Comment prouver que l’on est mineur ? Pour les jeunes garçons ou filles ayant fui leur pays sans être accompagnés par leurs parents, cette question apparemment triviale revêt une importance vitale. Avoir moins de dix-huit ans pour qui ne possède pas de papiers d’identité, c’est avoir la possibilité d’être accueilli dans un centre spécialisé pour « mineurs non accompagnés ». Dans le cas contraire, le risque est grand d’être renvoyé dans son pays d’origine ou simplement livré à soi-même sans le moindre soutien. Sonia Chiambretto et Yoann Thommerel ont séjourné plusieurs semaines dans un de ces centres, situé dans les locaux d’une ancienne colonie de vacances au milieu d’une forêt normande. Auteurs et metteurs en scène, leur travail s’inspire du Groupe d’Information sur les Prisons (GIP) qui, dans les années 1970, avait pour but de donner la parole aux détenus et professionnels impliqués dans le système carcéral. Sur ce modèle, en 2015, ils ont fondé le Groupe d’Information sur les Ghettos qui à partir de protocoles d’enquête recueille des questions auprès de populations diverses pour nourrir une réflexion collective sur les mécanismes d’exclusion et de repli. Cette démarche prolonge le travail mené de longue date par Sonia Chiambretto, dont des pièces, comme Chto ou Mon képi blanc, construisaient à partir de faits réels une parole poétique.
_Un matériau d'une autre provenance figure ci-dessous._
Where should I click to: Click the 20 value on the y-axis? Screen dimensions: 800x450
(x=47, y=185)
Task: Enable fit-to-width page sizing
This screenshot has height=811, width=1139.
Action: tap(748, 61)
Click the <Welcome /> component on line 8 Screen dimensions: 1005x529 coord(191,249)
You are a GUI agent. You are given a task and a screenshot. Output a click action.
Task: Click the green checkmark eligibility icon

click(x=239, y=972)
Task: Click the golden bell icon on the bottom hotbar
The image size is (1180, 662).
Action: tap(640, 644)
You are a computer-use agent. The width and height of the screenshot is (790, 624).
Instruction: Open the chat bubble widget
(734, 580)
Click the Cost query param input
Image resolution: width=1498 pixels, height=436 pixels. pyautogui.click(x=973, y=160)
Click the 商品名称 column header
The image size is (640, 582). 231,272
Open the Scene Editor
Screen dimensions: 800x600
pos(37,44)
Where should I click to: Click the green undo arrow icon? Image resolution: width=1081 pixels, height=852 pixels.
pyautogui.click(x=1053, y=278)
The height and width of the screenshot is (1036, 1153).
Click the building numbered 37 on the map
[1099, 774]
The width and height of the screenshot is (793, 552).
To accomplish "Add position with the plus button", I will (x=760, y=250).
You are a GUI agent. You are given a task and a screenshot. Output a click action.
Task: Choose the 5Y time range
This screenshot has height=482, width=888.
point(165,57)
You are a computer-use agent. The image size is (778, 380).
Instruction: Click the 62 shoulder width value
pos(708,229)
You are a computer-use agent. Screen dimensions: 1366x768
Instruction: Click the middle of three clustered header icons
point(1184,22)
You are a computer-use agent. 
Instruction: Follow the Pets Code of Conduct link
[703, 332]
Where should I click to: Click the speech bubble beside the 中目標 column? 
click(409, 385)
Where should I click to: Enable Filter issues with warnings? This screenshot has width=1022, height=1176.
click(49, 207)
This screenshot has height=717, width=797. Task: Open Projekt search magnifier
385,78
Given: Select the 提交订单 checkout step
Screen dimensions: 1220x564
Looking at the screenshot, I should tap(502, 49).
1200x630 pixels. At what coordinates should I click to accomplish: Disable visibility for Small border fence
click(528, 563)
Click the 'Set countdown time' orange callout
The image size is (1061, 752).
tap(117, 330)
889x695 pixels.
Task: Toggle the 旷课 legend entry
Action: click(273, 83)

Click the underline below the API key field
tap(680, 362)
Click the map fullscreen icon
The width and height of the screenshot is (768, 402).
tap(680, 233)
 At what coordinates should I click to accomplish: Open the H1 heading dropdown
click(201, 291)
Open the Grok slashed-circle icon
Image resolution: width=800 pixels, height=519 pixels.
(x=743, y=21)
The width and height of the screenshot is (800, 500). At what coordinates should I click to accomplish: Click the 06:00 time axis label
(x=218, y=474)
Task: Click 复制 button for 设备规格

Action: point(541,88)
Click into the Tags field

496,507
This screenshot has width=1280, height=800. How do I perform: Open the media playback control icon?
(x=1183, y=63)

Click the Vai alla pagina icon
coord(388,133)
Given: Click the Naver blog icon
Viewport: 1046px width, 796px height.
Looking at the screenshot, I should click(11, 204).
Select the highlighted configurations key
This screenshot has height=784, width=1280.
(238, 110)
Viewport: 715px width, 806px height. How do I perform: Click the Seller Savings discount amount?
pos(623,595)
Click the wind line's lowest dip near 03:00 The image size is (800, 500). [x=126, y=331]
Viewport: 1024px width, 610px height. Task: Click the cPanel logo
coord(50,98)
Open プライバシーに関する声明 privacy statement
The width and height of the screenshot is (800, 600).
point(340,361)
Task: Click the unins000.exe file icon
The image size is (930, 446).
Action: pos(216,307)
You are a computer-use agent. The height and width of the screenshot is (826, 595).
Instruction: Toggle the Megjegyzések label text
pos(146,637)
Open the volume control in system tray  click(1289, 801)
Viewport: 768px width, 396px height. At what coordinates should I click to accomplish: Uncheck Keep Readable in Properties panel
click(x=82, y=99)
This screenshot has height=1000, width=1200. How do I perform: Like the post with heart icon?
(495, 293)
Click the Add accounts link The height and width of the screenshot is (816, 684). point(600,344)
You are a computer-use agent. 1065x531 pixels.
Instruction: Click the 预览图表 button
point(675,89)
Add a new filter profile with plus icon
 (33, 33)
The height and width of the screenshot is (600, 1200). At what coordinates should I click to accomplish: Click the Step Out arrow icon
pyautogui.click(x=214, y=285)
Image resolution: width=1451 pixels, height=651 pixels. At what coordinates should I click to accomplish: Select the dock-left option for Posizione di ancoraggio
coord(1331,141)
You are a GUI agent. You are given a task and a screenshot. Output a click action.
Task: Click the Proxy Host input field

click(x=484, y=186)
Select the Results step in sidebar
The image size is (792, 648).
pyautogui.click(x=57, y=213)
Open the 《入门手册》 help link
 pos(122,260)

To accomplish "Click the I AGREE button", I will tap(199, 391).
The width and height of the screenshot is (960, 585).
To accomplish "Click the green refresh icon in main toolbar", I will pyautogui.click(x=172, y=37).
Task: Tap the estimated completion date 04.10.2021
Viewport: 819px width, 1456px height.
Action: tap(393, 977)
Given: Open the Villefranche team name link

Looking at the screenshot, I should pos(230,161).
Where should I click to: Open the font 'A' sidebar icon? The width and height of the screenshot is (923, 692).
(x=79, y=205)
On retrouve une méthode similaire dans Mineur non accompagné, spectacle co-créé avec Yoann Thommerel. Au premier abord, leur approche qui consiste à vivre aux côtés des jeunes hébergés dans cette ancienne colonie de vacances est comparable à la démarche d’un journaliste ou d’un sociologue. Mais quand on demande à Sonia Chiambretto quelles questions ils ont posé à ces garçons, sa réponse révèle un mode opératoire sensiblement différent. « Nous ne leur avons pas posé de questions, parce que tout le monde déjà les interroge sur leurs parcours, sur comment ils sont arrivés là. Au lieu de ça, nous avons partagé leur quotidien et celui des éducateurs qui les encadrent. Ce sont des enfants qui ont traversé des épreuves. Certains ont été torturés ou violés. Avant tout, ils ont besoin d’être rassuré. En passant du temps avec eux est apparue une notion importante, celle de suspicion. Ils sont en permanence suspectés de toutes sortes de choses : de mentir sur leur âge, de mentir sur leurs trajets, et ainsi de suite. Dans ce centre, ils vont recevoir une formation, travailler comme apprentis dans le village voisin, envisager l’avenir en bâtissant un projet professionnel. »
Ces jeunes, venus pour la plupart d’Afrique du Nord, de Guinée Konakri, d’Afghanistan ou du Pakistan partagent tous une même passion pour le football. « C’est tellement important pour eux, que c’est devenu un motif central de la pièce, explique Yoann Thommerel. Dès qu’ils ont un moment de libre, ils jouent au foot. Donc le décor est un terrain de foot. On utilise dix-huit ballons usagés qui évoquent la dernière coupe du monde. » Avec le temps, des liens se sont noués. Cette relation constitue le cœur du spectacle illustré de photos prises par les jeunes du centre. Ce qui pose la question complexe de savoir à quel point cette œuvre relève du documentaire ou du théâtre. Sonia Chiambretto : « Ce n’est pas seulement un documentaire parce qu’il y a un important travail de création littéraire, de mise en souffle des récits. On part de ce qu’on a vécu, de ce qu’ils nous ont raconté d’eux-mêmes, de leurs rêves, de pourquoi ils sont là. Ce qu’ils nous ont confié, il faut le transmettre sans le trahir. C’est quelque chose d’extrêmement délicat. Pour cette raison, nous avons choisi d’interpréter le spectacle nous-mêmes. Il n’était pas possible cette fois de passer par des intermédiaires. »
Mineur non accompagné, de et par Sonia Chiambretto et Yoann Thommerel. Théâtre national de Strasbourg, du 17 au 25 mars.